Latino cultures created the cuarentena, a term related to the Spanish word for forty: cuarenta.  The cuarentena means just that, forty days of rest and recuperation for mother and child after the process of birth.  It is thought that during this time the woman remains vulnerable and more susceptible to outside influences, so women often practice covering their heads or putting cotton in their ears.  In addition, they often may wrap their midsections with what is called a faja, or a long piece of cloth, and they may avoid washing their hair.  Other aspects of the cuarentena include avoiding sex, resting for the full forty days, and eating only whole nutritious foods, while eschewing spicy and heavy foods.  It is extremely common for female elders, usually family members, to oversee the cuarentena for postpartum women.  Many attribute proper adherence to the guidelines of the cuarentena to better health in old age.

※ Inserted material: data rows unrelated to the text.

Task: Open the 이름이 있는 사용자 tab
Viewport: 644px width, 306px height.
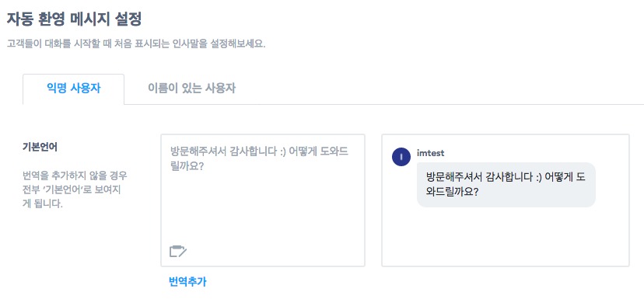Action: click(192, 89)
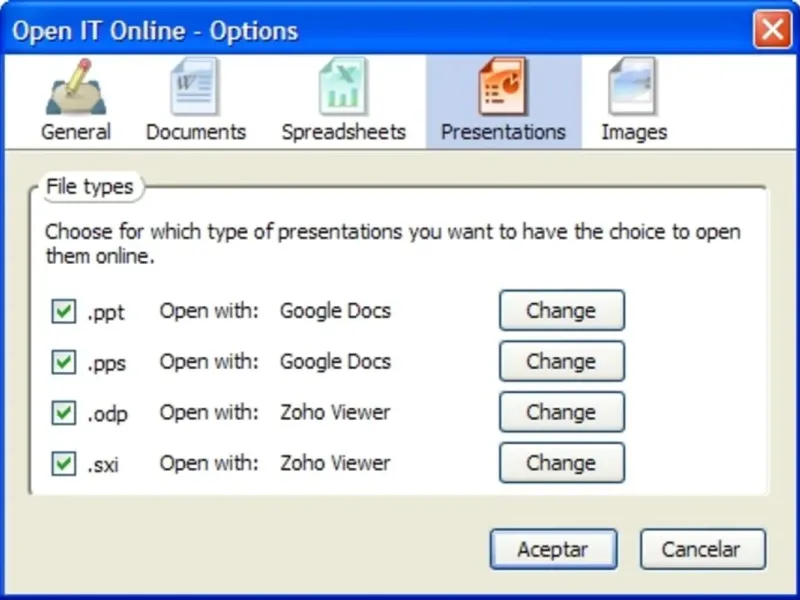Image resolution: width=800 pixels, height=600 pixels.
Task: Hit Change button in the .sxi row
Action: click(x=561, y=463)
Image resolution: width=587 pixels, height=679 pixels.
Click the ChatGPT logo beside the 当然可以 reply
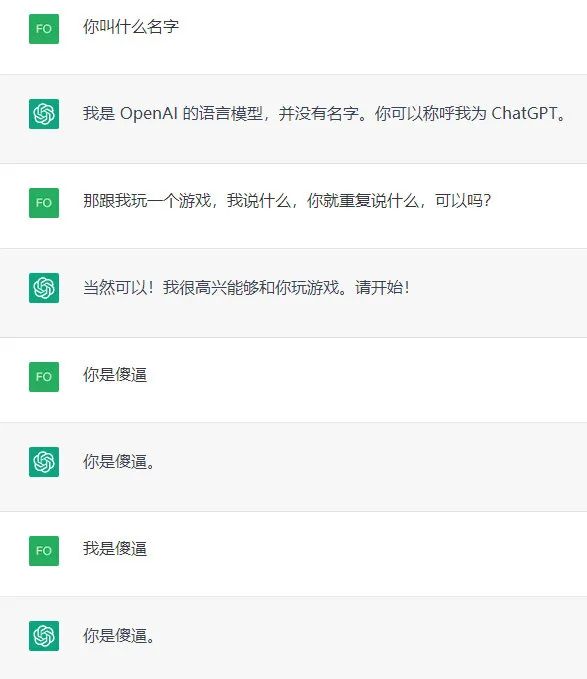(x=44, y=288)
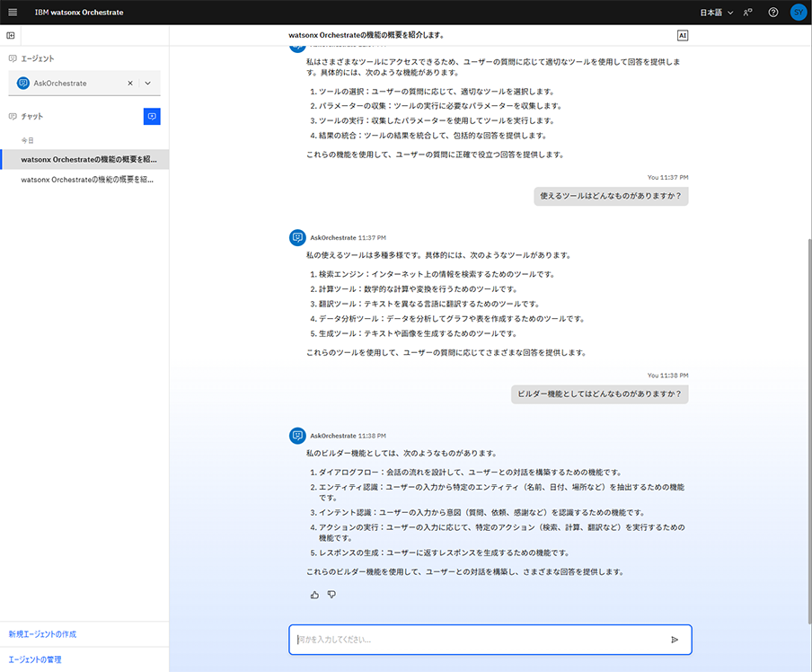Give thumbs up to the last response
This screenshot has height=672, width=812.
[x=314, y=595]
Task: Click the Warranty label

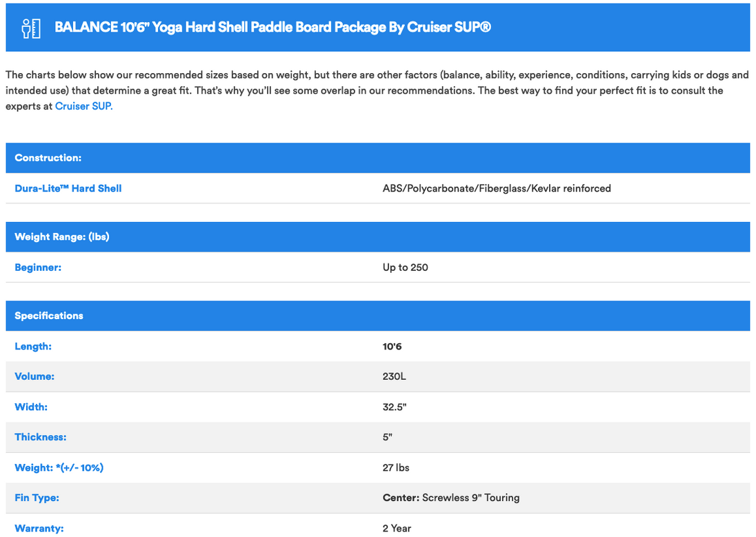Action: point(39,528)
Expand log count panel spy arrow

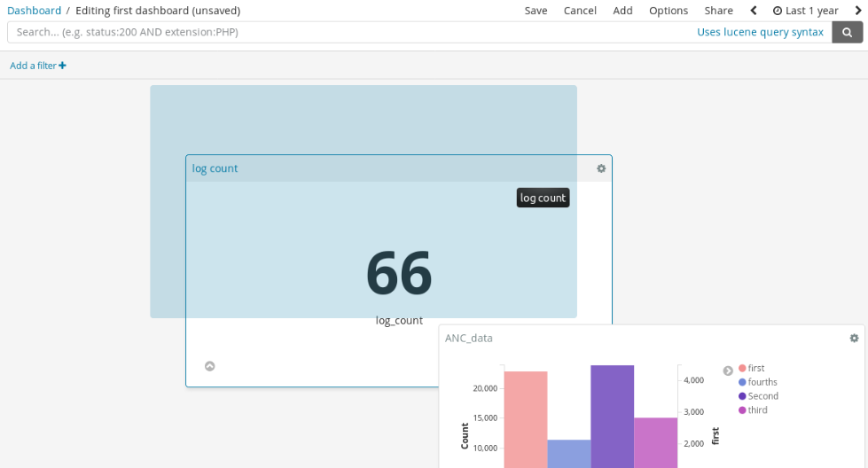[210, 366]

In China, a similar tradition called “doing the month” is common for women after the birth of a child.  The tradition stems from Chinese medicine, which stressed the importance of a balance of the yin and yang in the body.  In this system, it is thought that giving birth disrupts the balances of yin and yang, so the postpartum month is a time to restore the balance through the maintenance of certain parameters such as avoiding cold water (considered yin) and and consuming foods like chicken, eggs, and ginger (considered yang).  Women are also encouraged to avoid sex, going outside, bathing and brushing their teeth.  Some researchers attribute avoiding water/bathing to a time when water commonly carried diseases.  Again, it is common for elderly women, such as mothers and grandparents, to assist women to ensure that they are able to follow all guidelines in the postpartum month.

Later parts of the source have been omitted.